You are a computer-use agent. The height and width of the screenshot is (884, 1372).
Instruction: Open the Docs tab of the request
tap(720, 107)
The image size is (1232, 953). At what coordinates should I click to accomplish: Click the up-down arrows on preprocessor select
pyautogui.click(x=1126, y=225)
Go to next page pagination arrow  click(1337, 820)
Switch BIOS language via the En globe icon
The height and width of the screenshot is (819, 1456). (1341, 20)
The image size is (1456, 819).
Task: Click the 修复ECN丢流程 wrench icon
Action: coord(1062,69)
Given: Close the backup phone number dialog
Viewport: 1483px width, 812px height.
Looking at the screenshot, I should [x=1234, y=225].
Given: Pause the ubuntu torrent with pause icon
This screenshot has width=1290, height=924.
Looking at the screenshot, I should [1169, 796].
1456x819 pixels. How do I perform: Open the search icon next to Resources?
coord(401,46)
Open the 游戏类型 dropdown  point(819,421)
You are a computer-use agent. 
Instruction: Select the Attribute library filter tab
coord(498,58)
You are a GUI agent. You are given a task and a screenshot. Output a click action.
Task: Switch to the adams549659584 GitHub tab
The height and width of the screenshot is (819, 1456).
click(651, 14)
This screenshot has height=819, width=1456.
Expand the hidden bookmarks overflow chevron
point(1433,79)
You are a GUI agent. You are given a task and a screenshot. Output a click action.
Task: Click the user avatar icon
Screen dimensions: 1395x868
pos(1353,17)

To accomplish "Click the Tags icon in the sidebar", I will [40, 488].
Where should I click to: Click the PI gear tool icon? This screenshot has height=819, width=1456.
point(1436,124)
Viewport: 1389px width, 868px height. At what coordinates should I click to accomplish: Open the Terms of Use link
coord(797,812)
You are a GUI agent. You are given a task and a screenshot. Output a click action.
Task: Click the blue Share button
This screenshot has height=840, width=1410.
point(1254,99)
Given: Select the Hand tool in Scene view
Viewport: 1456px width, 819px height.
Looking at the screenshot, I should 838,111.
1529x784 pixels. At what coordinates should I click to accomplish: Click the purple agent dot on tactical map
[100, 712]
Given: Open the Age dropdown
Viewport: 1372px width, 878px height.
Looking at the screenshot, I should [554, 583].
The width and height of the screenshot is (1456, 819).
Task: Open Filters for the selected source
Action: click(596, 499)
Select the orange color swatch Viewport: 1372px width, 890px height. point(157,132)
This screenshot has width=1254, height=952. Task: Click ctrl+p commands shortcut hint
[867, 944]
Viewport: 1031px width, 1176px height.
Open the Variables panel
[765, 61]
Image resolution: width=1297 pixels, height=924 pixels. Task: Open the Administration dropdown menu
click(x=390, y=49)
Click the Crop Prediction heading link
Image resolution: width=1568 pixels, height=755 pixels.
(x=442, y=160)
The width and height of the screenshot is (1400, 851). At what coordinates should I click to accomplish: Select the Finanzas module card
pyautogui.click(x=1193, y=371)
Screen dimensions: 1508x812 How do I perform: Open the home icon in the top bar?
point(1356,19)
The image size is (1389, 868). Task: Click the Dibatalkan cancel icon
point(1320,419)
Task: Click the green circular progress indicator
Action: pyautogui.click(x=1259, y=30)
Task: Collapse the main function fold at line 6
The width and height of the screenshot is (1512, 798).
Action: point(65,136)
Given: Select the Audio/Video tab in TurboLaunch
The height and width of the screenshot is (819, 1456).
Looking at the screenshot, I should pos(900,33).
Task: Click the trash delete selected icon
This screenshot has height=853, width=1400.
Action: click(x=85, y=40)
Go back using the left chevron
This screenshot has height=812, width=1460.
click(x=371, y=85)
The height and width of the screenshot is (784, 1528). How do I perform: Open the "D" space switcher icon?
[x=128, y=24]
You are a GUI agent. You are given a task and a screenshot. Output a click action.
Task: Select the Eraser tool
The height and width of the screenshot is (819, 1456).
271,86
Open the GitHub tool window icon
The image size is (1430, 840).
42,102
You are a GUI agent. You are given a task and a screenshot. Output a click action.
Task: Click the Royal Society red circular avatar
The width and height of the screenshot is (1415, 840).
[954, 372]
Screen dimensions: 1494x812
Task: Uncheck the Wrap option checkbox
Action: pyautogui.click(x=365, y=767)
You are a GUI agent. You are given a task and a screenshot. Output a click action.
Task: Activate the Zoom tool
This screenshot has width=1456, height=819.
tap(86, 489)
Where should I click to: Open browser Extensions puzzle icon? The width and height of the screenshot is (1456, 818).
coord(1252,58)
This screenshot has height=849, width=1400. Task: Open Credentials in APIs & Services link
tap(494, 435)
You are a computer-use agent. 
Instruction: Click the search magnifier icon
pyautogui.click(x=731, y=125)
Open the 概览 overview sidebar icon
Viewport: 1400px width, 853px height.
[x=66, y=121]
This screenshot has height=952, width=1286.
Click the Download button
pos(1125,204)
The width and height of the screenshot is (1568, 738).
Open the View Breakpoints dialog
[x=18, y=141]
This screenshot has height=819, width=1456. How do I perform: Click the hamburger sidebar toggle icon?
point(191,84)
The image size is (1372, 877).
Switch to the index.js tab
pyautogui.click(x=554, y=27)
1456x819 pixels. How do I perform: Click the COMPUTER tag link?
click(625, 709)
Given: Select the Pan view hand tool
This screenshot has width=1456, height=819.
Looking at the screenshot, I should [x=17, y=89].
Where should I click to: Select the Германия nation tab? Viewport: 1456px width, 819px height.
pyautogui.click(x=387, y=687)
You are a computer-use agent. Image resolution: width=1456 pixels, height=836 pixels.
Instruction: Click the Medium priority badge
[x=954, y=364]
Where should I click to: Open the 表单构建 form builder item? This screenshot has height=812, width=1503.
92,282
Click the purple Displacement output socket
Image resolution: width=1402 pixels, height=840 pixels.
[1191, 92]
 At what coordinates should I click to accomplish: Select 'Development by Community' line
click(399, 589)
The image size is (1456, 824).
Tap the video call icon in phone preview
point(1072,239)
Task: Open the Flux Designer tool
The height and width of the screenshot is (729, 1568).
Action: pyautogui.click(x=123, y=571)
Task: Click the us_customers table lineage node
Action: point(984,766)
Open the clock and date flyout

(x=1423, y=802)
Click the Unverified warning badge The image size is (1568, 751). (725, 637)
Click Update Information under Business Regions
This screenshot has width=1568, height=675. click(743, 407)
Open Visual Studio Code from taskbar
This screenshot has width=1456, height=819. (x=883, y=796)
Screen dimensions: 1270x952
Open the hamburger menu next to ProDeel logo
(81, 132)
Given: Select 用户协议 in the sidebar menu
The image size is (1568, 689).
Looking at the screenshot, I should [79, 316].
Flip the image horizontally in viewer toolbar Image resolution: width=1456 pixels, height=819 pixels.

Problem details |
Reproduce the entries above in full and exactly.

Response to this exercise |
You are a computer-use agent. The height and width of the screenshot is (884, 1372).
Instruction: Open the Docs tab of the request
tap(720, 107)
The image size is (1232, 953). At what coordinates should I click to accomplish: Click the up-down arrows on preprocessor select
pyautogui.click(x=1126, y=225)
Go to next page pagination arrow  click(1337, 820)
Switch BIOS language via the En globe icon
The height and width of the screenshot is (819, 1456). (1341, 20)
The image size is (1456, 819).
Task: Click the 修复ECN丢流程 wrench icon
Action: coord(1062,69)
Given: Close the backup phone number dialog
Viewport: 1483px width, 812px height.
Looking at the screenshot, I should [x=1234, y=225].
Given: Pause the ubuntu torrent with pause icon
This screenshot has width=1290, height=924.
Looking at the screenshot, I should [1169, 796].
1456x819 pixels. How do I perform: Open the search icon next to Resources?
coord(401,46)
Open the 游戏类型 dropdown  point(819,421)
You are a computer-use agent. 
Instruction: Select the Attribute library filter tab
coord(498,58)
You are a GUI agent. You are given a task and a screenshot. Output a click action.
Task: Switch to the adams549659584 GitHub tab
The height and width of the screenshot is (819, 1456).
click(651, 14)
This screenshot has height=819, width=1456.
Expand the hidden bookmarks overflow chevron
point(1433,79)
You are a GUI agent. You are given a task and a screenshot. Output a click action.
Task: Click the user avatar icon
Screen dimensions: 1395x868
pos(1353,17)

To accomplish "Click the Tags icon in the sidebar", I will [40, 488].
Where should I click to: Click the PI gear tool icon? This screenshot has height=819, width=1456.
point(1436,124)
Viewport: 1389px width, 868px height. At what coordinates should I click to accomplish: Open the Terms of Use link
coord(797,812)
You are a GUI agent. You are given a task and a screenshot. Output a click action.
Task: Click the blue Share button
This screenshot has height=840, width=1410.
point(1254,99)
Given: Select the Hand tool in Scene view
Viewport: 1456px width, 819px height.
Looking at the screenshot, I should 838,111.
1529x784 pixels. At what coordinates should I click to accomplish: Click the purple agent dot on tactical map
[100, 712]
Given: Open the Age dropdown
Viewport: 1372px width, 878px height.
Looking at the screenshot, I should [554, 583].
The width and height of the screenshot is (1456, 819).
Task: Open Filters for the selected source
Action: click(596, 499)
Select the orange color swatch Viewport: 1372px width, 890px height. point(157,132)
This screenshot has width=1254, height=952. Task: Click ctrl+p commands shortcut hint
[867, 944]
Viewport: 1031px width, 1176px height.
Open the Variables panel
[765, 61]
Image resolution: width=1297 pixels, height=924 pixels. Task: Open the Administration dropdown menu
click(x=390, y=49)
Click the Crop Prediction heading link
Image resolution: width=1568 pixels, height=755 pixels.
(x=442, y=160)
The width and height of the screenshot is (1400, 851). At what coordinates should I click to accomplish: Select the Finanzas module card
pyautogui.click(x=1193, y=371)
Screen dimensions: 1508x812 How do I perform: Open the home icon in the top bar?
point(1356,19)
The image size is (1389, 868). Task: Click the Dibatalkan cancel icon
point(1320,419)
Task: Click the green circular progress indicator
Action: pyautogui.click(x=1259, y=30)
Task: Collapse the main function fold at line 6
The width and height of the screenshot is (1512, 798).
Action: point(65,136)
Given: Select the Audio/Video tab in TurboLaunch
The height and width of the screenshot is (819, 1456).
Looking at the screenshot, I should pos(900,33).
Task: Click the trash delete selected icon
This screenshot has height=853, width=1400.
Action: click(x=85, y=40)
Go back using the left chevron
This screenshot has height=812, width=1460.
click(x=371, y=85)
The height and width of the screenshot is (784, 1528). How do I perform: Open the "D" space switcher icon?
[x=128, y=24]
You are a GUI agent. You are given a task and a screenshot. Output a click action.
Task: Select the Eraser tool
The height and width of the screenshot is (819, 1456).
271,86
Open the GitHub tool window icon
The image size is (1430, 840).
42,102
You are a GUI agent. You are given a task and a screenshot. Output a click action.
Task: Click the Royal Society red circular avatar
The width and height of the screenshot is (1415, 840).
[954, 372]
Screen dimensions: 1494x812
Task: Uncheck the Wrap option checkbox
Action: pyautogui.click(x=365, y=767)
You are a GUI agent. You are given a task and a screenshot. Output a click action.
Task: Activate the Zoom tool
This screenshot has width=1456, height=819.
tap(86, 489)
Where should I click to: Open browser Extensions puzzle icon? The width and height of the screenshot is (1456, 818).
coord(1252,58)
This screenshot has height=849, width=1400. Task: Open Credentials in APIs & Services link
tap(494, 435)
You are a computer-use agent. 
Instruction: Click the search magnifier icon
pyautogui.click(x=731, y=125)
Open the 概览 overview sidebar icon
Viewport: 1400px width, 853px height.
[x=66, y=121]
This screenshot has height=952, width=1286.
Click the Download button
pos(1125,204)
The width and height of the screenshot is (1568, 738).
Open the View Breakpoints dialog
[x=18, y=141]
This screenshot has height=819, width=1456. How do I perform: Click the hamburger sidebar toggle icon?
point(191,84)
The image size is (1372, 877).
Switch to the index.js tab
pyautogui.click(x=554, y=27)
1456x819 pixels. How do I perform: Click the COMPUTER tag link?
click(625, 709)
Given: Select the Pan view hand tool
This screenshot has width=1456, height=819.
Looking at the screenshot, I should [x=17, y=89].
Where should I click to: Select the Германия nation tab? Viewport: 1456px width, 819px height.
pyautogui.click(x=387, y=687)
You are a computer-use agent. Image resolution: width=1456 pixels, height=836 pixels.
Instruction: Click the Medium priority badge
[x=954, y=364]
Where should I click to: Open the 表单构建 form builder item? This screenshot has height=812, width=1503.
92,282
Click the purple Displacement output socket
Image resolution: width=1402 pixels, height=840 pixels.
[1191, 92]
 At what coordinates should I click to accomplish: Select 'Development by Community' line
click(399, 589)
The image size is (1456, 824).
Tap the video call icon in phone preview
point(1072,239)
Task: Open the Flux Designer tool
The height and width of the screenshot is (729, 1568).
Action: pyautogui.click(x=123, y=571)
Task: Click the us_customers table lineage node
Action: point(984,766)
Open the clock and date flyout

(x=1423, y=802)
Click the Unverified warning badge The image size is (1568, 751). (725, 637)
Click Update Information under Business Regions
This screenshot has width=1568, height=675. click(743, 407)
Open Visual Studio Code from taskbar
This screenshot has width=1456, height=819. (x=883, y=796)
Screen dimensions: 1270x952
Open the hamburger menu next to ProDeel logo
(81, 132)
Given: Select 用户协议 in the sidebar menu
The image size is (1568, 689).
Looking at the screenshot, I should [79, 316].
Flip the image horizontally in viewer toolbar Image resolution: width=1456 pixels, height=819 pixels.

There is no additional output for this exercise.